La culture " thérapeutique " a pénétré notre société québécoise, en général, et son école, en particulier. Le mot " besoin de l'enfant " marque l'alpha et l'oméga de toute discussion sur l'enseignement. La mission de l'école est définie par la psychologie. Le développement de l'enfant, qui doit être intégral, prime sur l'instruction et la transmission de l'héritage culturel. L'école est devenue, pour plusieurs, un lieu de maternage scientifique, une annexe du CLSC. Comment une société, où il semble impossible de montrer à écrire aux enfants avant l'âge de vingt ans et de soigner les malades dans les urgences, peut-elle ambitionner de faire " l'éducation intégrale de la personne " ? Ici, je loge à l'enseigne de Condorcet : l'école laïque doit laisser l'éducation aux parents et se concentrer sur l'instruction. Le respect du futur citoyen est à ce prix.

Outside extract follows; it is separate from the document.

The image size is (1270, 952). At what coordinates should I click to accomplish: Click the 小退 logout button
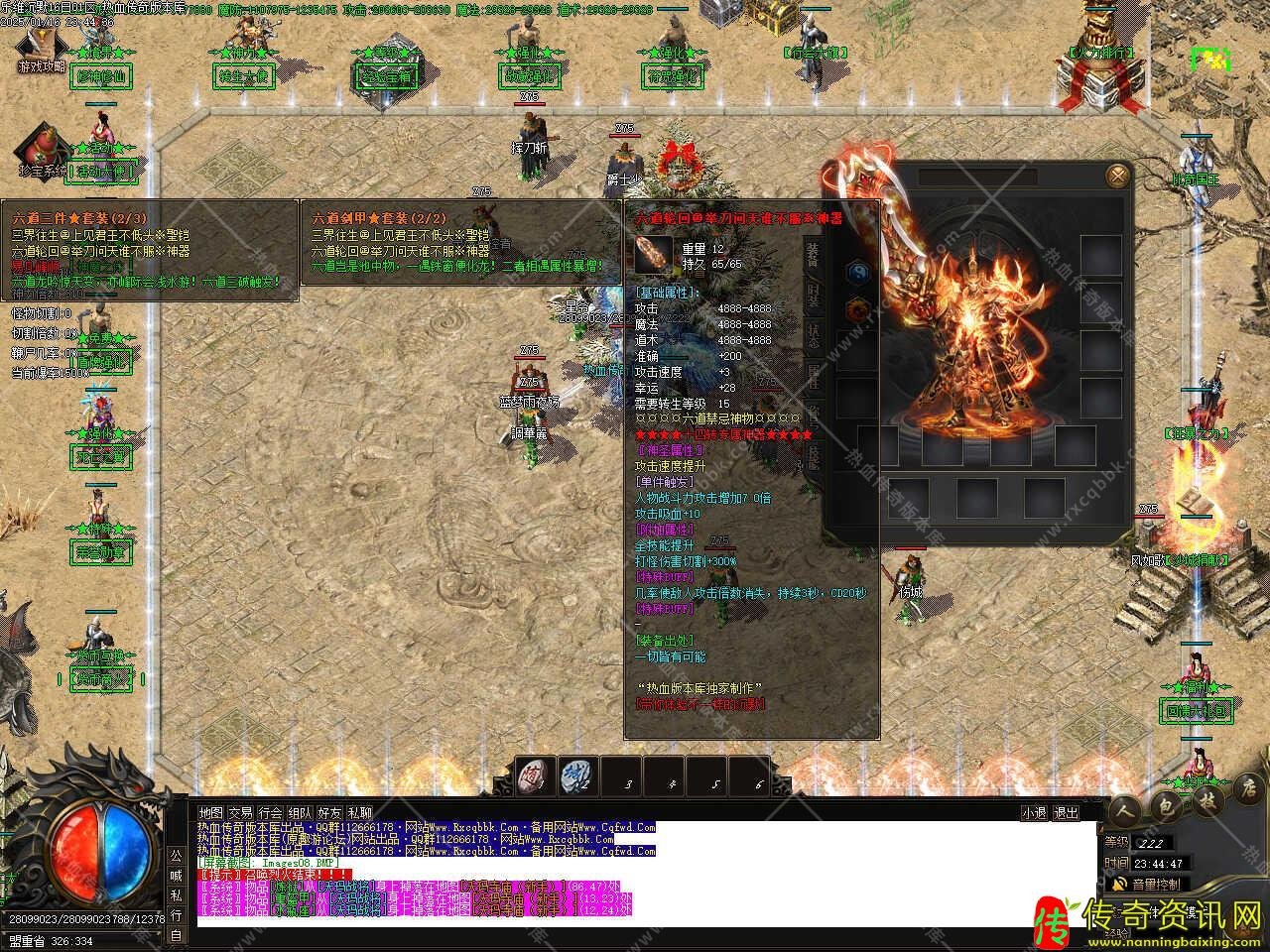pyautogui.click(x=1035, y=812)
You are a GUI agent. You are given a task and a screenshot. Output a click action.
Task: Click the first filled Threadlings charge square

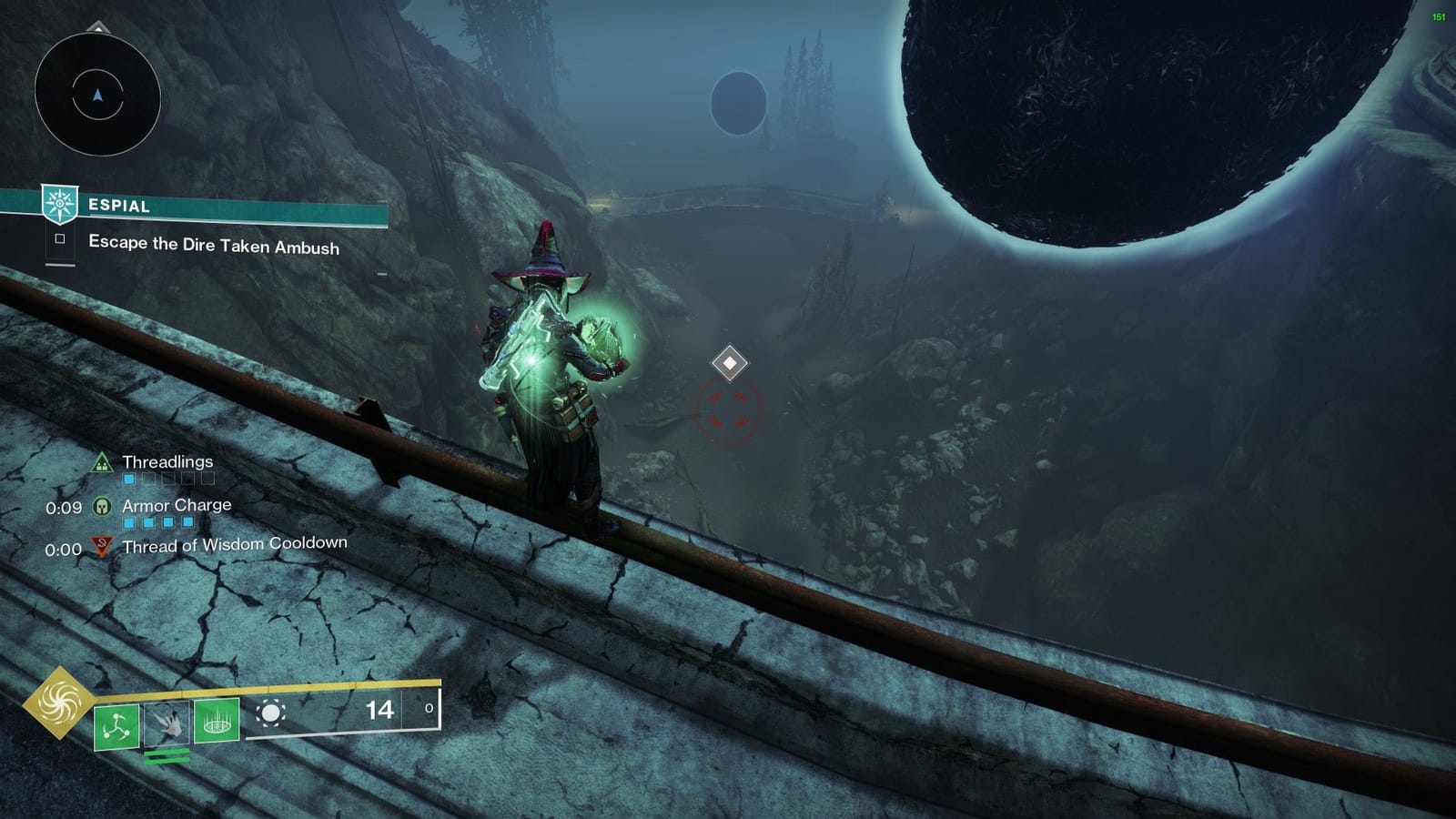click(x=128, y=479)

Que faire ? Convenons d'une approche pragmatique. Il y a une pénurie appréhendée d'enseignants de sciences au secondaire. Cette pénurie artificielle, qui ressemble à s'y méprendre à celles qui existent dans le système de santé, nous donnerait l'occasion d'ouvrir une petite brèche dans le monopole que les facultés d'éducation exercent sur l'habilitation à enseigner. La solution est limpide et peu coûteuse : laissons les écoles engager directement des diplômés des facultés de sciences. Le Ministère n'aura qu'à soumettre ces enseignants nouveau style à un concours après une couple d'années. " Et alors !, la gestion de classe, la psychologie de l'enfant boutonneux...? ", protestera la tribu pédagocrate. À quoi je répondrais que les directeurs d'école pourraient choisir d'anciens animateurs de camps de vacances ou encore des gens qui ont fait du théâtre amateur. Pourquoi d'ailleurs ne pas remplacer la formation en sciences de l'éducation par une formation en théâtre ? Nous aurions ainsi plus de chance d'avoir des enseignants qui parlent correctement et distinctement la langue française.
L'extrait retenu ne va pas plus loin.